Computer Graphics Laboratory ETH Zurich

ETH

Digital Character AI

Introduction

Digital characters are becoming increasingly popular in different domains such as entertainment, medicine, education, and sales. Our research aims at developing data-driven methods for establishing affect-aware conversational agents, speech synthesis, and animations to make interactions with digital characters more natural, engaging, and rewarding. Affect-awareness is at the core of all projects. By relying on affective states, interactions with digital characters can be tailored to the emotions of the user.

Topics

Digital Einstein Platform

ETH Zurich together with the ETH spin-off Animatico developed an interactive platform where the user can talk to a digital Albert Einstein character. Key technologies include natural-language processing and dynamic rendering of the individual's expressions and body language. The screen and comfy-looking armchair – the visible parts of the platform – are packed with technology. To help Einstein identify interlocutors and ask them questions, a small camera is used to scan people's movements and reactions. Whenever someone addresses Einstein, microphones filter their voice out of the ambient noise. Their words are then converted into text and analyzed by language-processing software. The program uses machine learning to determine what they wish to say and then employs a dialogue algorithm to choose the most appropriate answer along with expressions and gestures from a finite universe of possible reactions. The answers are part of a defined dialogue tree that encompass various topics, such as Einstein's famous theories, his time as a student and his personal friendships. An algorithm is responsible for adding a sense of randomness to the answers, so that the dialogue can keep taking new twists and turns. If, for example, the "Digital Einstein" notices that his partner in the dialogue has turned away, he will quickly ask whether they are distracted or bored. If he doesn't understand something, he will apologize and ask the person to repeat the question.

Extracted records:
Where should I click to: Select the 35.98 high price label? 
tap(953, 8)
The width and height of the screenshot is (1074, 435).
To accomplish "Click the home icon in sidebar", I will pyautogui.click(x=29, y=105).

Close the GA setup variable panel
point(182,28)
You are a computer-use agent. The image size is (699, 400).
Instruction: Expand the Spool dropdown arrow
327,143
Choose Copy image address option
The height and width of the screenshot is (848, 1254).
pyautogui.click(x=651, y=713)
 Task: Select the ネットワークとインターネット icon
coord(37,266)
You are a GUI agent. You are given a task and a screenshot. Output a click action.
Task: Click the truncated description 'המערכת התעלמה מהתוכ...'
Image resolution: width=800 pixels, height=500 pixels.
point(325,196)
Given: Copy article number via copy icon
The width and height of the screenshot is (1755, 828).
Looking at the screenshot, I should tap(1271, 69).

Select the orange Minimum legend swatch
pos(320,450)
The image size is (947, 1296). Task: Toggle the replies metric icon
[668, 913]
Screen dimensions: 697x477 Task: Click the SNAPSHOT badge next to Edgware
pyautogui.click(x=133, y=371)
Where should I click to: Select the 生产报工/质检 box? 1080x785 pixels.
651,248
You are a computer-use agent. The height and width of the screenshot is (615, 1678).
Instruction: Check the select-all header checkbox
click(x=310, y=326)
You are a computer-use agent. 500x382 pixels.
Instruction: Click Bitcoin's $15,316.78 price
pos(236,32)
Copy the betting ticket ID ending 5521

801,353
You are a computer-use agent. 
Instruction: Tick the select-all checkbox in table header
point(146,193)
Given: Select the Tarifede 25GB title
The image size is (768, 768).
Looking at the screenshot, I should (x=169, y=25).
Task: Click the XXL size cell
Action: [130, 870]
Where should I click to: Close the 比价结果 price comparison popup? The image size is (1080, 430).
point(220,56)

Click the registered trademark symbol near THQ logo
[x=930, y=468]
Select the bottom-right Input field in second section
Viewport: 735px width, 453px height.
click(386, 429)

What to work on >>
a – From the Digital Character AI text, list every domain in which digital characters are said to be becoming increasingly popular.
b – Do these statements agree with the Digital Character AI text? (i) Microphones filter a speaker's voice out of the ambient noise. (ii) ETH Zurich developed the Digital Einstein platform without any partner. (iii) When the digital Einstein does not understand something, he changes the subject. For each, answer yes or no and quote the deciding words.

Solutions to the problems >>
a – Entertainment, medicine, education, and sales.

b –
(i) Yes: "Whenever someone addresses Einstein, microphones filter their voice out of the ambient noise."
(ii) No: "ETH Zurich together with the ETH spin-off Animatico developed an interactive platform"
(iii) No: "If he doesn't understand something, he will apologize and ask the person to repeat the question."